Problem statement. Print the lines that run from the line with "At what coordinates" to the line with "Given: Click the green Actions button label", keeping both end lines, exactly as they appear in the entries below, and nothing else.

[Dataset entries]
= = = =
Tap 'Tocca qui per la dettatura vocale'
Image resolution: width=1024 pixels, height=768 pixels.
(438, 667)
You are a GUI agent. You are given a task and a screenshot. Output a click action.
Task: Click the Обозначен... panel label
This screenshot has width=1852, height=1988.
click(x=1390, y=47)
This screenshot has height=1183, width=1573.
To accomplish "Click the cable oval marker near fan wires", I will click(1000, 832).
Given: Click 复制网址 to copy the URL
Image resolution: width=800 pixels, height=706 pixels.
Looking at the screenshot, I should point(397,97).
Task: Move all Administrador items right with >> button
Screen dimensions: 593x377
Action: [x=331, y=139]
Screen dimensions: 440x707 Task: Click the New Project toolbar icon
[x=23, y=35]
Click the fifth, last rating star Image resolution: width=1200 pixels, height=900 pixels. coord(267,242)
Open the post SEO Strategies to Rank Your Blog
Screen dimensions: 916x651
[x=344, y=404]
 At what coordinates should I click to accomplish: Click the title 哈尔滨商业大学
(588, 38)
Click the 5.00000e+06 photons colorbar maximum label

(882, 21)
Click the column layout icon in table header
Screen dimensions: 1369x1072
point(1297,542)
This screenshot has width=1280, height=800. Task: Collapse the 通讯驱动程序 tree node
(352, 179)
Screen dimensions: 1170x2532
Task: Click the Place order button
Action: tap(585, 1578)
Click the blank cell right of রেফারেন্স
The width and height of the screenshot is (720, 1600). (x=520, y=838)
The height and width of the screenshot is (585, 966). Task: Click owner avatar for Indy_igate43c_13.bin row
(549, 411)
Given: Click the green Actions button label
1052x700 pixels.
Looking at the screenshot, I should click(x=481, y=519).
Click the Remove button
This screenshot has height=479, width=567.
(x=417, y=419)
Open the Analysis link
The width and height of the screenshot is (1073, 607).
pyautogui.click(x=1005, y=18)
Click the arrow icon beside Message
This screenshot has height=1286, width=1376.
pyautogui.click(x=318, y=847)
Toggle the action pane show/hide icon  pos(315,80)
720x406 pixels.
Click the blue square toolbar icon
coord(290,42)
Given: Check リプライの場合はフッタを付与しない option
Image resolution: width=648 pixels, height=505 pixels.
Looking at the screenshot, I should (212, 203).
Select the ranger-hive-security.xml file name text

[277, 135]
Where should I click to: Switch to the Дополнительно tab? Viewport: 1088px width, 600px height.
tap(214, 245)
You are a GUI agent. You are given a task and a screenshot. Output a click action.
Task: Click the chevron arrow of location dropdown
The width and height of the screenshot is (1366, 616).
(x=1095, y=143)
= = = =
Expected output.
 At what coordinates should I click to accomplish: Click the title 哈尔滨商业大学
(588, 38)
Click the 5.00000e+06 photons colorbar maximum label

(882, 21)
Click the column layout icon in table header
Screen dimensions: 1369x1072
point(1297,542)
This screenshot has width=1280, height=800. Task: Collapse the 通讯驱动程序 tree node
(352, 179)
Screen dimensions: 1170x2532
Task: Click the Place order button
Action: tap(585, 1578)
Click the blank cell right of রেফারেন্স
The width and height of the screenshot is (720, 1600). (x=520, y=838)
The height and width of the screenshot is (585, 966). Task: Click owner avatar for Indy_igate43c_13.bin row
(549, 411)
Given: Click the green Actions button label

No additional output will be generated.